Ce jour-là, en Arabie Saoudite

Abdulaziz Al Rabah se souvient que c’était un mardi. L’appel à la prière du soir résonnait dans sa ville natale de Hafr al-Batin, et la police, religieuse et barbue, l’avait chassé, lui et ses amis, du terrain de football du quartier.

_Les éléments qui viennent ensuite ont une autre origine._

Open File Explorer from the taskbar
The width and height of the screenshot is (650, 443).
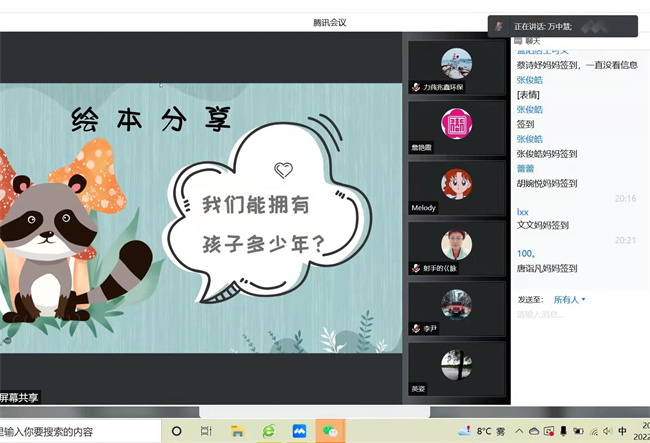click(237, 431)
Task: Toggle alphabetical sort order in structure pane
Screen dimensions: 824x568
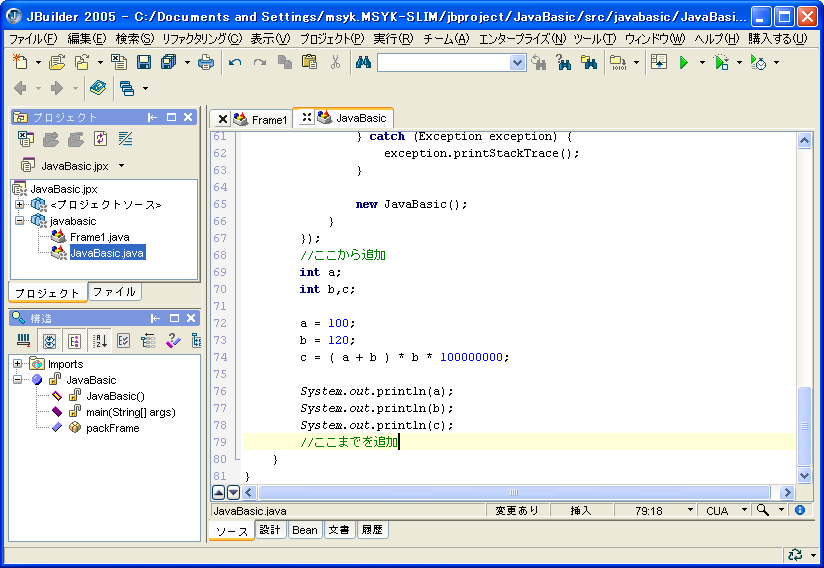Action: click(100, 341)
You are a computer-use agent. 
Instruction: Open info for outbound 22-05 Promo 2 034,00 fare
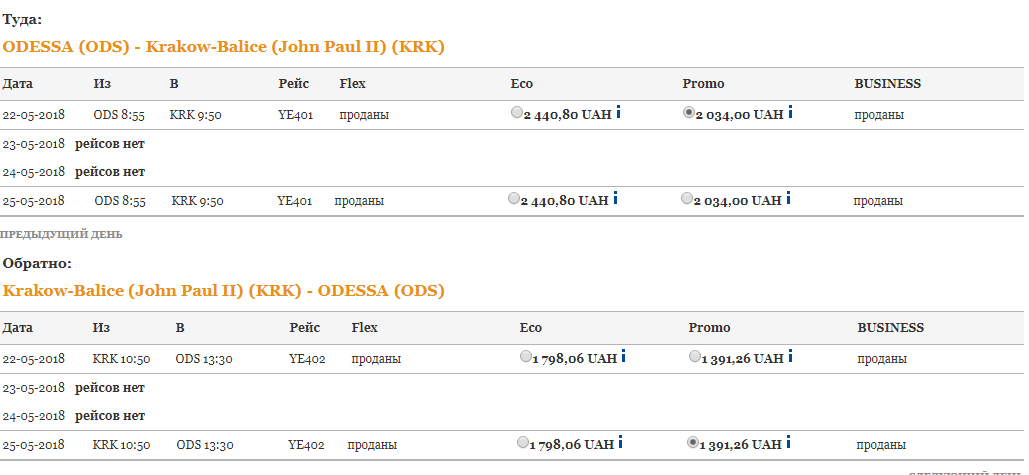[x=791, y=113]
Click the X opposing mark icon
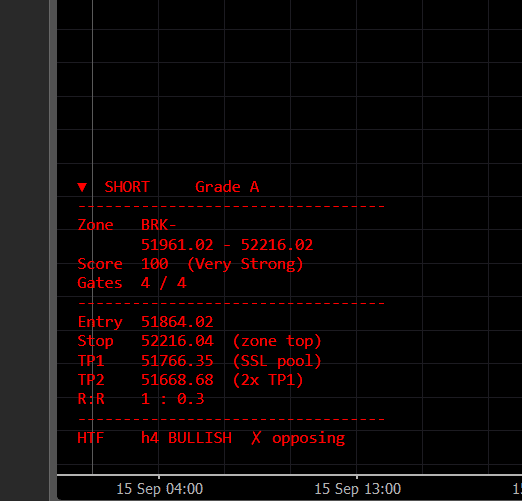Screen dimensions: 522x501 click(256, 438)
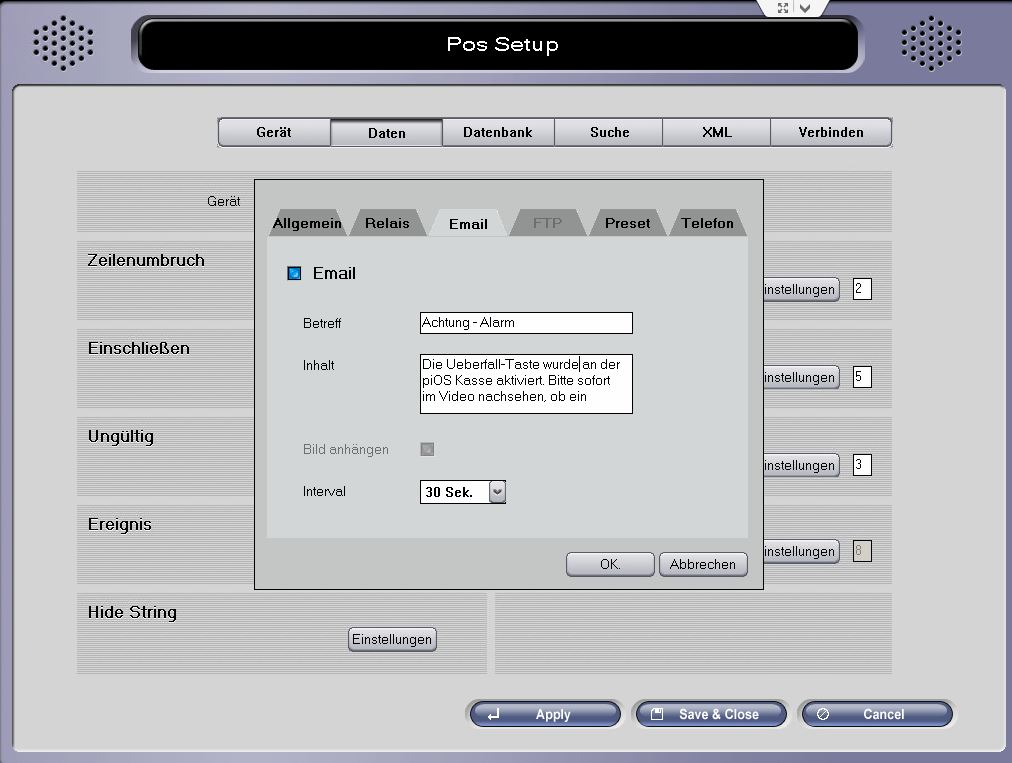Toggle the Bild anhängen checkbox
Image resolution: width=1012 pixels, height=763 pixels.
pos(427,449)
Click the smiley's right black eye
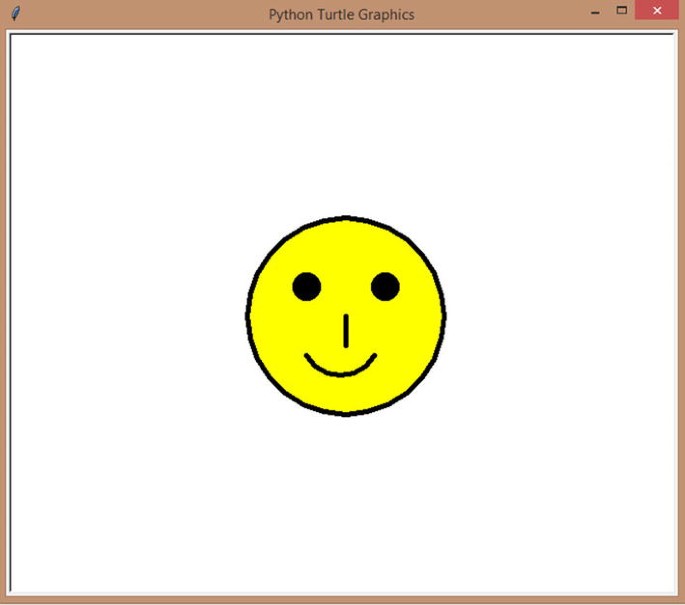The image size is (685, 605). tap(385, 287)
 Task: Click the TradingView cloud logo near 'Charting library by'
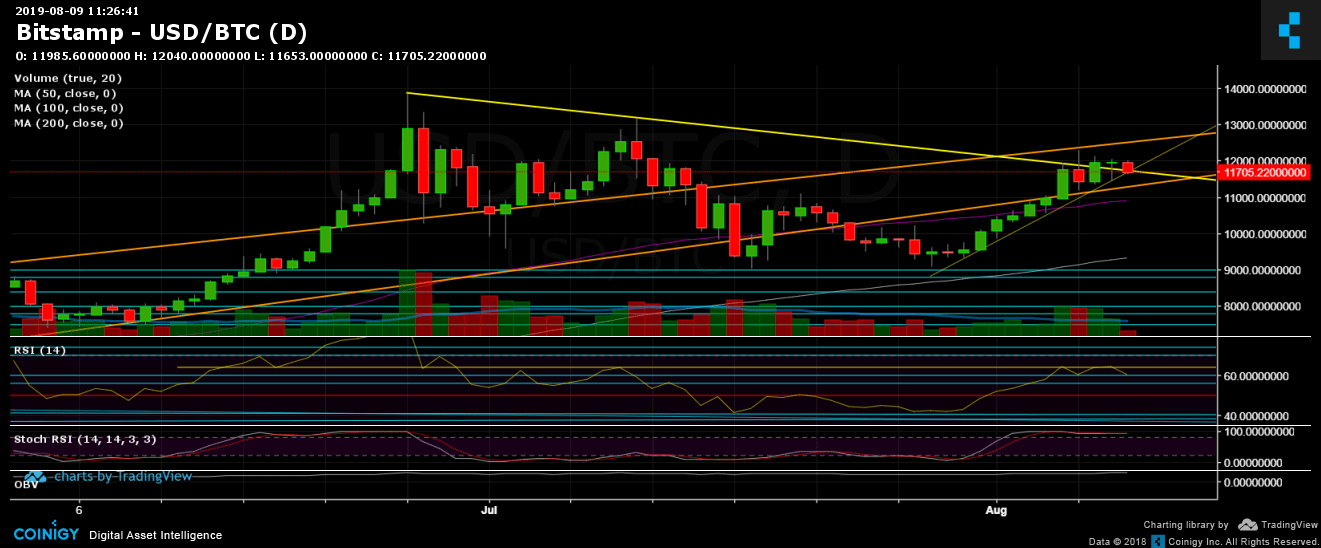coord(1247,524)
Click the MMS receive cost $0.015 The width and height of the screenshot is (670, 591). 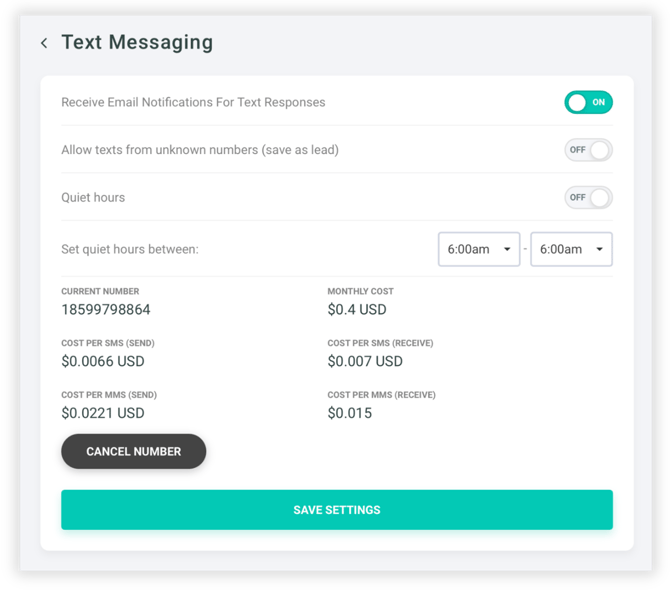(350, 413)
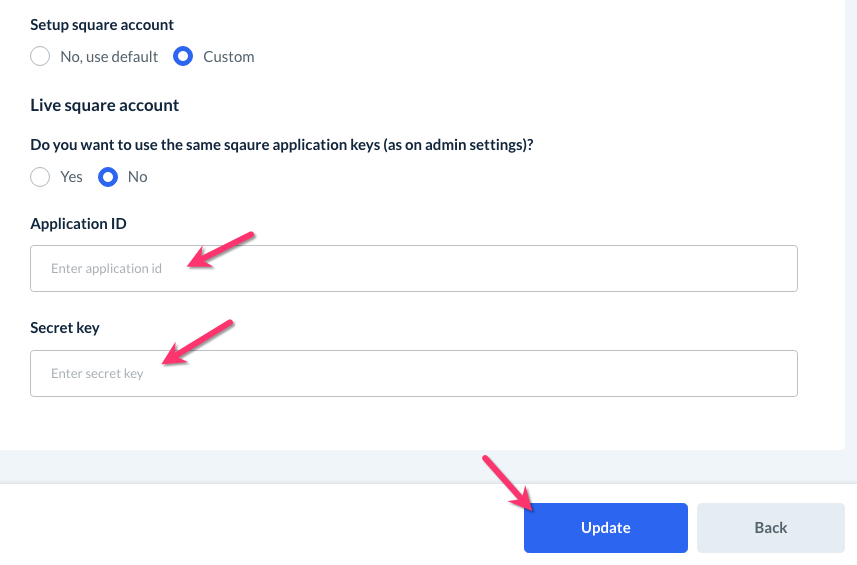Click the "Live square account" heading

[x=105, y=105]
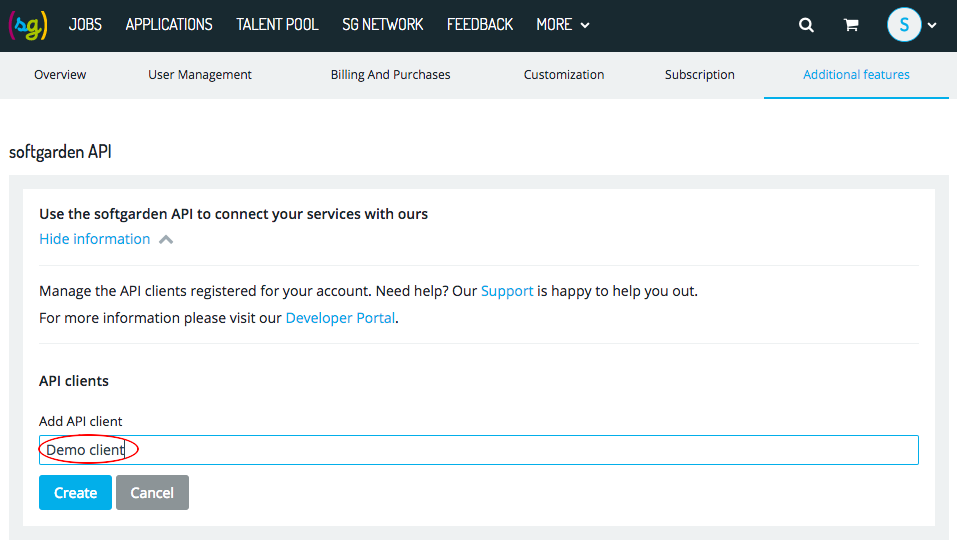Image resolution: width=957 pixels, height=548 pixels.
Task: Click the user avatar with letter S
Action: [904, 25]
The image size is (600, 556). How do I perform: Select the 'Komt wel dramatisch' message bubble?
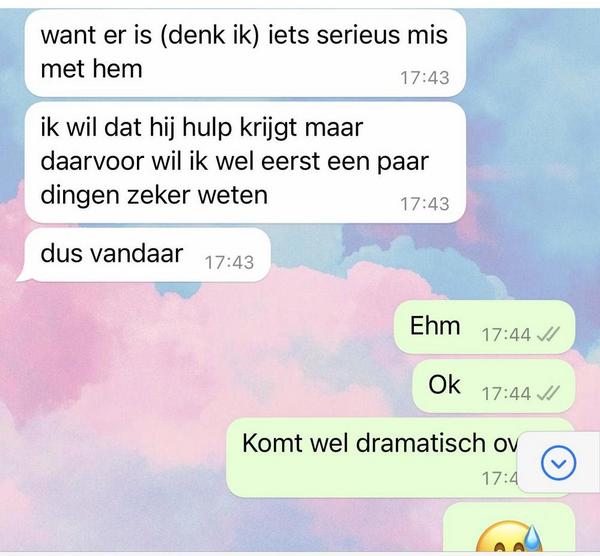(401, 458)
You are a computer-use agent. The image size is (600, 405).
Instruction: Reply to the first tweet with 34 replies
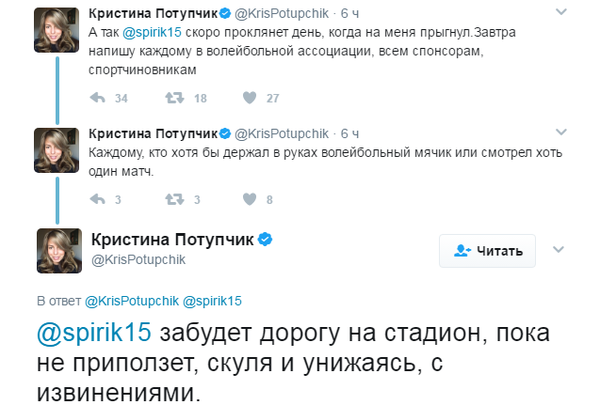(x=98, y=98)
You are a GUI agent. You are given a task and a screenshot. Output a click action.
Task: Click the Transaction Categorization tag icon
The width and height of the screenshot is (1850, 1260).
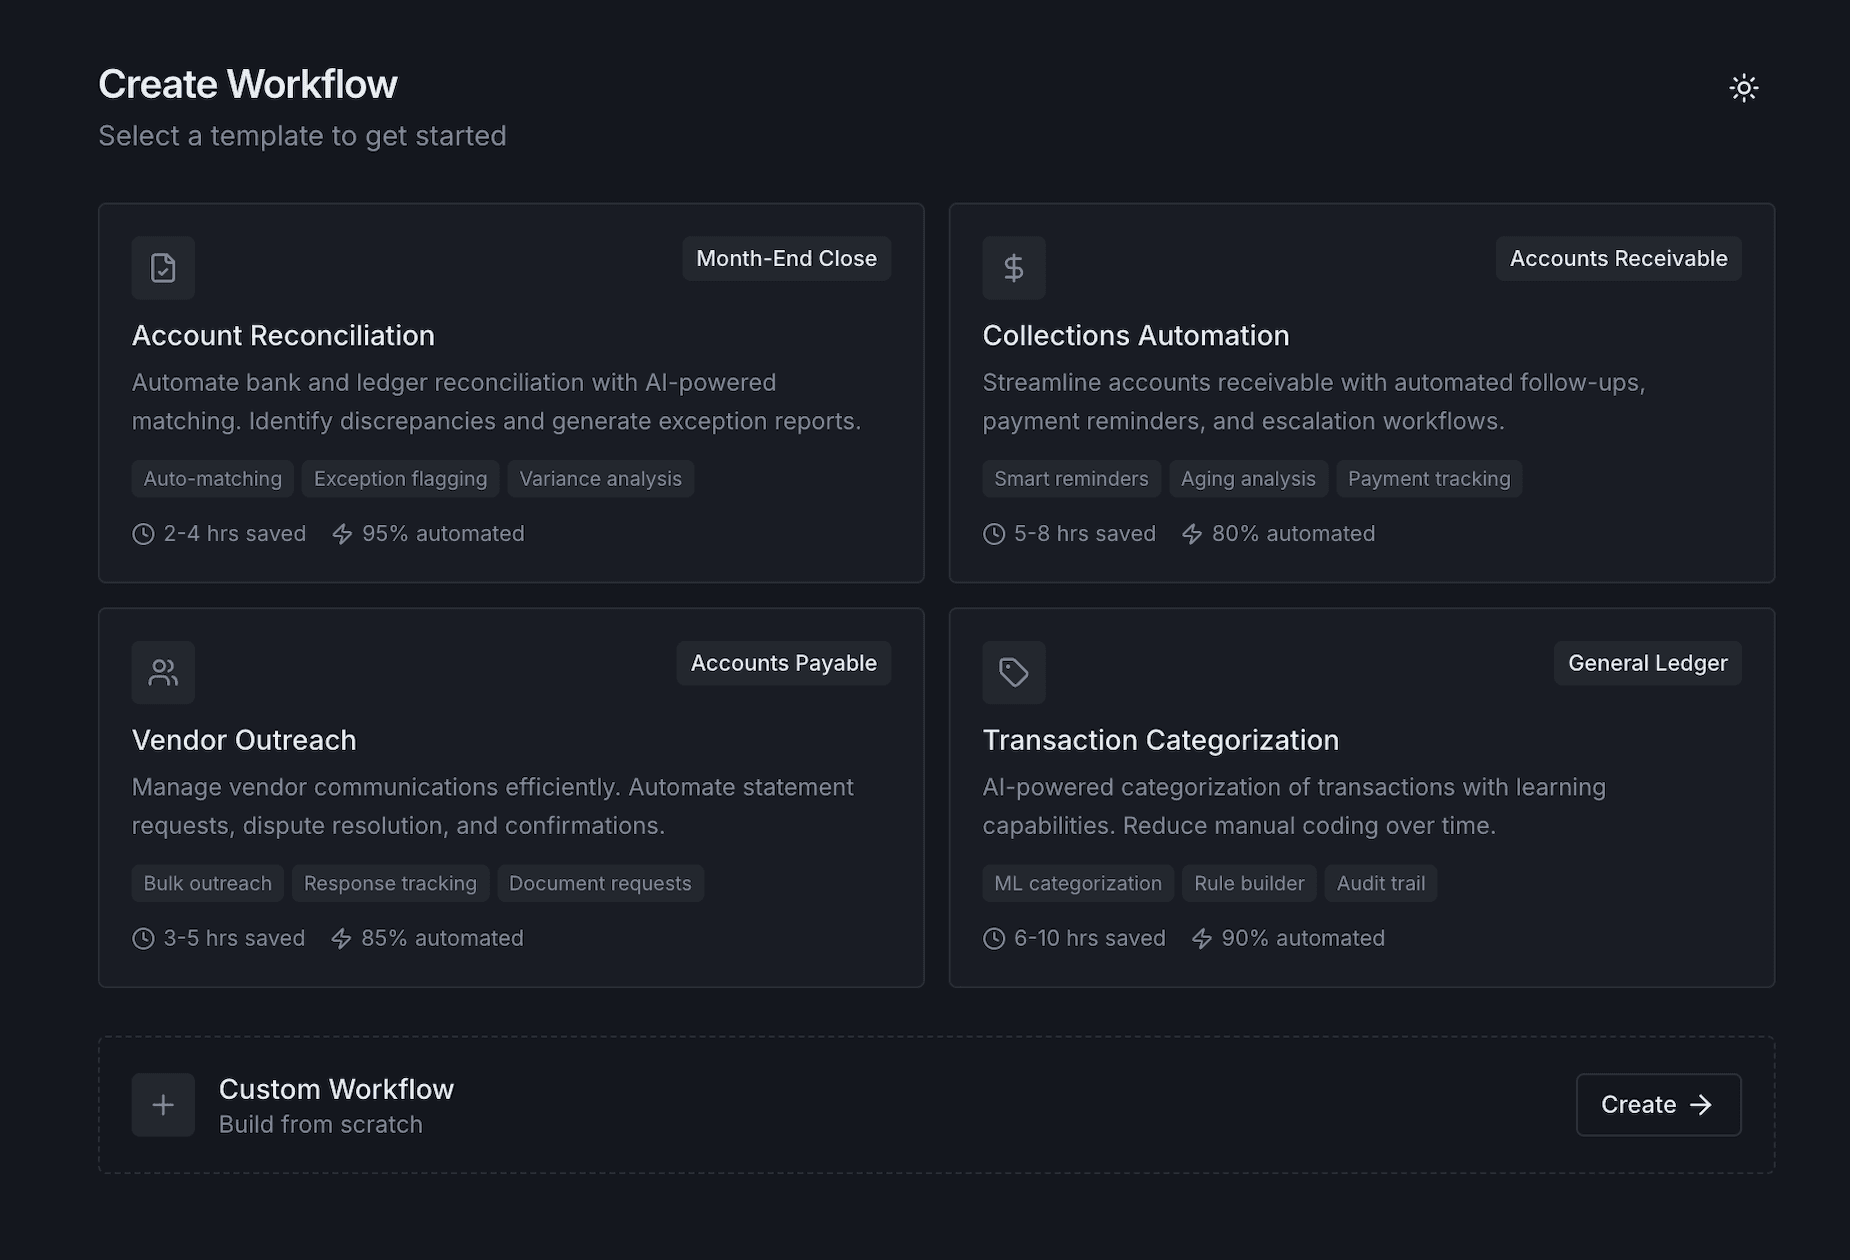pyautogui.click(x=1013, y=672)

« Avez-vous vu ce qui s’est passé en Amérique ? » a demandé l’un de ses amis, âgé de 13 ans, les yeux écarquillés. À toute vitesse, Al Rabah a couru chez lui pour regarder avec sa mère le journal télévisé par satellite qui révélait, pour la première fois au monde entier, les images du 11 septembre 2001 et les États-Unis en pleine agonie. « Elle était triste de voir deux gars se jeter dans le vide », se souvient-il. Al Rabah explique que sa famille avait de l’affection pour les Américains, et, quelques jours plus tard, ils eurent honte d’apprendre que 15 des 19 kamikazes étaient saoudiens. Il se souvient aussi que certains de ses camarades de classe « étaient heureux » que les États-Unis soient touchés.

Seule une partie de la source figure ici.